Bulls completely lost the $90,000 support block, which basically shows how thin the bid side of BTC is right now. And the volatility is reflected in the BTC ETF flows, which show no sustained inflow trend, no real directional conviction.

Source: SoSo value
It is striking that this is the point where the real divergence begins.
In previous accumulation phases, BTC pullbacks were supported by solid demand for ETFs. As the chart shows, daily net inflows usually started around $500 million and eventually rose to $1 billion as BTC pushed to the top.
But this cycle is a different story. Daily net flows are only $54.8 million, which shows how weak the current demand side really is. Given this setup, how do institutions position themselves to remain resilient?
Institutional pressure is mounting as Bitcoin HODLers falter
The recent market FUD has not spared Bitcoin’s heavyweight holders.
MicroStrategy [MSTR] is the striking example here. Since losing the $450 level in mid-July, the stock has been stuck in a steady downtrend.
At the time of writing, MSTR was trading around $178.
It is striking that MSTR is not the only one under pressure. BlackRock has discharged 26k BTC since October, which is the most aggressive selling phase ever.
In short, the recent FUD has put pressure on a large part of the institutions.

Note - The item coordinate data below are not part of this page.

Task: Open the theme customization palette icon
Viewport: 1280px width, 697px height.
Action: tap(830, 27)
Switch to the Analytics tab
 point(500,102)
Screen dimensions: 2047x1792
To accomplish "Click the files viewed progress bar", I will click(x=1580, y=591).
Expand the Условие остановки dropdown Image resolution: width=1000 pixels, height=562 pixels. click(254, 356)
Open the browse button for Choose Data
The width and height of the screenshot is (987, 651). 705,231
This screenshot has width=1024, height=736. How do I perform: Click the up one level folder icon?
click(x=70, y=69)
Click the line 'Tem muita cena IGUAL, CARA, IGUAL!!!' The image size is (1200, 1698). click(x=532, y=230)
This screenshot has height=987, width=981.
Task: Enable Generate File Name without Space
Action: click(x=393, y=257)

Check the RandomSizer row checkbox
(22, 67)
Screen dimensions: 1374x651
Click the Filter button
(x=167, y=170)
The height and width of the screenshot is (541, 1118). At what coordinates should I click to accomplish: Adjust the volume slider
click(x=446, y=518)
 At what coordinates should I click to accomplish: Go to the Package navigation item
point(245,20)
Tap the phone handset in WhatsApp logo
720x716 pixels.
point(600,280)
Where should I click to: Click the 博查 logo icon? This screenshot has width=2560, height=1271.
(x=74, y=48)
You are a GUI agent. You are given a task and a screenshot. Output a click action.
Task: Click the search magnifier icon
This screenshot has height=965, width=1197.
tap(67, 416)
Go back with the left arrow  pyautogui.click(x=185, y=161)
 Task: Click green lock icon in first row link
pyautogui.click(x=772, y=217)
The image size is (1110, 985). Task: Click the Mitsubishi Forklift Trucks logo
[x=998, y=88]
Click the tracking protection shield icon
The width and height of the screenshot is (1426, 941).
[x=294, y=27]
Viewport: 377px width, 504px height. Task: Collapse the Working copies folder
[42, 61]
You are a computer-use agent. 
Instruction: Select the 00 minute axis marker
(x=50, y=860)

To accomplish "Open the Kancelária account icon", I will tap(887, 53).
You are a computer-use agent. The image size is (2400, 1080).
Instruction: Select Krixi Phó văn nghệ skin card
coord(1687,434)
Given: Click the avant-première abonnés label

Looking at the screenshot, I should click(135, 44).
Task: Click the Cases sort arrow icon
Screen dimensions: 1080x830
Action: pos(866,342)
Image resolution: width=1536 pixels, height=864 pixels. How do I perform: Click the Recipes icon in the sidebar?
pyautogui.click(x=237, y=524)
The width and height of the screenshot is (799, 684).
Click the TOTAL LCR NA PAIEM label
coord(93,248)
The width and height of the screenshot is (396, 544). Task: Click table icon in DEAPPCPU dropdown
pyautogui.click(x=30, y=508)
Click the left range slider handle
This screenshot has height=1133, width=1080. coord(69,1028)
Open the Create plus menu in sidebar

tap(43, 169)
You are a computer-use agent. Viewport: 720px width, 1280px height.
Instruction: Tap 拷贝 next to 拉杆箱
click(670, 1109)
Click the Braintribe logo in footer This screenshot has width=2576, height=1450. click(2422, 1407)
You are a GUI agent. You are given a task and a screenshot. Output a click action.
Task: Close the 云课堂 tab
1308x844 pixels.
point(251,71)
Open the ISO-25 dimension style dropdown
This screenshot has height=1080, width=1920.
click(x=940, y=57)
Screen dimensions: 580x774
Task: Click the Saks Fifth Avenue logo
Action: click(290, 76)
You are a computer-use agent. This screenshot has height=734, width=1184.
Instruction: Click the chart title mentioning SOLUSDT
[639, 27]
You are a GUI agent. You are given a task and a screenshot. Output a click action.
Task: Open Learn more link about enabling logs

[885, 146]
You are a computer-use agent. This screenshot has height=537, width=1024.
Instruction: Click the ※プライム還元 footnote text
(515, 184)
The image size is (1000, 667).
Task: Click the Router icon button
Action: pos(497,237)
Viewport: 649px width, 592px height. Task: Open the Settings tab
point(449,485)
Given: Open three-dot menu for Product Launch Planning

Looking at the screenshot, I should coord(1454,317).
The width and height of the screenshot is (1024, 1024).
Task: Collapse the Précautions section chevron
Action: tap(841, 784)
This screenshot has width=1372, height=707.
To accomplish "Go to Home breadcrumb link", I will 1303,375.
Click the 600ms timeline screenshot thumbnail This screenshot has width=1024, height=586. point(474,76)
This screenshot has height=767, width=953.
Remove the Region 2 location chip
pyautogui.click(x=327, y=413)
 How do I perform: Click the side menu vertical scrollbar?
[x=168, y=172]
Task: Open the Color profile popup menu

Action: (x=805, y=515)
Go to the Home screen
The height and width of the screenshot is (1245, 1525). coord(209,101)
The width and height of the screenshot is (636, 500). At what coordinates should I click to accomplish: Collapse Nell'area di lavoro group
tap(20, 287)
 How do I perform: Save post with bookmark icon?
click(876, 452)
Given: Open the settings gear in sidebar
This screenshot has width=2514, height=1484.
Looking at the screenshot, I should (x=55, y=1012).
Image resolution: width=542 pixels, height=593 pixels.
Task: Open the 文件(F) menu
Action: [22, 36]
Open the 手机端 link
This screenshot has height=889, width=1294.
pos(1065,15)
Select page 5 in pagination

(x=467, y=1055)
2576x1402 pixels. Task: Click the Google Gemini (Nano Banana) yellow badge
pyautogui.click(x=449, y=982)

Source: TradingView (MSTR/USD)
The result? Bitcoin HODLers are essentially stuck in indecision.
In this arrangement the billions flowing out of BTC ETFs are not random. With weak bid support, declining stock performance and broad-based FUD, investors are clearly on the sidelines rather than supporting Bitcoin’s heavyweights.
The logic is simple: unlike private HODLers, public companies feel the pressure much harder. As these BTC companies continue to drain capital, the risk of a broader sell-off cannot be ignored. Therefore, monitoring their movements is crucial.
Institutional Strategies During Bitcoin Fluctuations
With volatility increasing, all eyes are on the big leagues.
But recent developments indicate that BTC heavyweights may weather the market move more smoothly than many expect. Case in point: the National Bank of Canada just made a big splash.
In one strategic movethe $398 billion institution has picked up 1.47 million shares of MSTR, worth approximately $273 million, increasing exposure to BTC treasuries and showing confidence in navigating the turbulent market.

Source: SoSo value
It is striking that BlackRock is not far behind.
A prominent analyst recently highlighted that BlackRock’s IBIT generated $245 million in revenue despite $2.7 billion in outflows over five weeks, clearly demonstrating how the company is responding to market fluctuations.
Why does this matter? Continued turnover allows BlackRock to continue scaling its positions. In short, despite the Bitcoin crash, the heavyweights are strategizing, which shows that they are being strategic with Bitcoin volatility.
Final thoughts
- Bitcoin’s daily net flows are just $54.8 million, indicating muted demand and leaving HODLers stuck in indecision as institutional pressure mounts.
- Despite the market FUD, heavyweights are scaling their positions, generating income and positioning themselves to ride out Bitcoin swings.